Prompt: Please quote exactly the lines below from the line containing "The width and height of the screenshot is (2576, 1245)." to the line containing "Task: Pick the Rectangle tool", both lines included, and nothing else.

Items from a dataset:
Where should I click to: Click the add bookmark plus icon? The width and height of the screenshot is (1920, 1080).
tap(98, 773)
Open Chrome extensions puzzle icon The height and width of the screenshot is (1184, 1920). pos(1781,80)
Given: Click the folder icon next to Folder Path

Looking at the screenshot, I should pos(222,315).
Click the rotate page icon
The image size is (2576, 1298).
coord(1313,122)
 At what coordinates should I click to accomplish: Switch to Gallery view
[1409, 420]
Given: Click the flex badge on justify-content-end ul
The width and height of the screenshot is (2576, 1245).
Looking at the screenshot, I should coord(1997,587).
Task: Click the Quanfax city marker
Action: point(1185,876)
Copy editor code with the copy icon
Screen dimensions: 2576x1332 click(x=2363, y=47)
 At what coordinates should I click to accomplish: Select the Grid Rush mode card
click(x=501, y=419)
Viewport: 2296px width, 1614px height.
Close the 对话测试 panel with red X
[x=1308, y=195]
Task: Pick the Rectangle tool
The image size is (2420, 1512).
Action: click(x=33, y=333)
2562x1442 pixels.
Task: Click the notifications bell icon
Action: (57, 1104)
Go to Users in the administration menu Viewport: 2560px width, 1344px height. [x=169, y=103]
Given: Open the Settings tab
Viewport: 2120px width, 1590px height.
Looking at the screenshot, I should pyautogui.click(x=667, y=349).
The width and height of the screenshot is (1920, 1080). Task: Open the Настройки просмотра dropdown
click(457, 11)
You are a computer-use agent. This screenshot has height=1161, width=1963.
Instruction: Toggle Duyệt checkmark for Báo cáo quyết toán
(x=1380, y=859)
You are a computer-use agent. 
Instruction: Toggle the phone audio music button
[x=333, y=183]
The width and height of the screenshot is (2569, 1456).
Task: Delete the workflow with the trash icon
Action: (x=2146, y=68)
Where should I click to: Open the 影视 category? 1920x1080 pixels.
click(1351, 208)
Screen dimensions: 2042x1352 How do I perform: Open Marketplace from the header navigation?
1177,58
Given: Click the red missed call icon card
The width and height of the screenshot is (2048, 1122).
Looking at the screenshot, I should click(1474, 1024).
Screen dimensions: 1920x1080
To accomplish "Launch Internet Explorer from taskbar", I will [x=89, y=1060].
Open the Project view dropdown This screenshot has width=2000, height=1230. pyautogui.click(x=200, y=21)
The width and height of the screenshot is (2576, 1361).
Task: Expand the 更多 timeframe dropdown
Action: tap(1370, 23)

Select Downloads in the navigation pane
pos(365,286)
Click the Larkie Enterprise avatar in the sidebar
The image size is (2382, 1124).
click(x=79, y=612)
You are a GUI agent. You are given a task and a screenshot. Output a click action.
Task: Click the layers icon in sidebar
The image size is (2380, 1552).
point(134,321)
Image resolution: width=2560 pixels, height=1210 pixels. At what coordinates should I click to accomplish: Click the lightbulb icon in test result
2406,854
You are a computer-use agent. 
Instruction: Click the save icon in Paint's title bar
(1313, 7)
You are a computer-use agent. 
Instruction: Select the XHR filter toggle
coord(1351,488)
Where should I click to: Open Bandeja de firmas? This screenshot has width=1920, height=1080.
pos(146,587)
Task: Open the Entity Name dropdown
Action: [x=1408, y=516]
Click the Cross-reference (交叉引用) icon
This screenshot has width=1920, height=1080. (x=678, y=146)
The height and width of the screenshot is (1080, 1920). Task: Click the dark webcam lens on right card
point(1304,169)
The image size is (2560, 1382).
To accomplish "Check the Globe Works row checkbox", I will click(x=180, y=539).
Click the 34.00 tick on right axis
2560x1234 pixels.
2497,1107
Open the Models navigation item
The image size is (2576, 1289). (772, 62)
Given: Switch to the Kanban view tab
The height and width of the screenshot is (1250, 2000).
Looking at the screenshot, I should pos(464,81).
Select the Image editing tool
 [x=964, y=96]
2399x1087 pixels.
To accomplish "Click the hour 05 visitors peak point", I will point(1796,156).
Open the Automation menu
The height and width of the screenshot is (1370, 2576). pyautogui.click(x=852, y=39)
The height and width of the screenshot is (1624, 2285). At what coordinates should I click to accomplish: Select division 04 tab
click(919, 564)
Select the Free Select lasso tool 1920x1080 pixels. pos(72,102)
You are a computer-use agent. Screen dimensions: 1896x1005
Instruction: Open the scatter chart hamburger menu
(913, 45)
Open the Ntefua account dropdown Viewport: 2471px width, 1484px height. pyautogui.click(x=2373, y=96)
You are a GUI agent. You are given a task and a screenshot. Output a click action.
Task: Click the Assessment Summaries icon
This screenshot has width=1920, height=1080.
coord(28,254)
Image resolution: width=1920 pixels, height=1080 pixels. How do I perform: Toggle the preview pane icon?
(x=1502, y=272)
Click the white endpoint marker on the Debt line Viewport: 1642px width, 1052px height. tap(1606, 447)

Result of the task:
The width and height of the screenshot is (2576, 1245).
Looking at the screenshot, I should coord(1997,587).
Task: Click the Quanfax city marker
Action: point(1185,876)
Copy editor code with the copy icon
Screen dimensions: 2576x1332 click(x=2363, y=47)
 At what coordinates should I click to accomplish: Select the Grid Rush mode card
click(x=501, y=419)
Viewport: 2296px width, 1614px height.
Close the 对话测试 panel with red X
[x=1308, y=195]
Task: Pick the Rectangle tool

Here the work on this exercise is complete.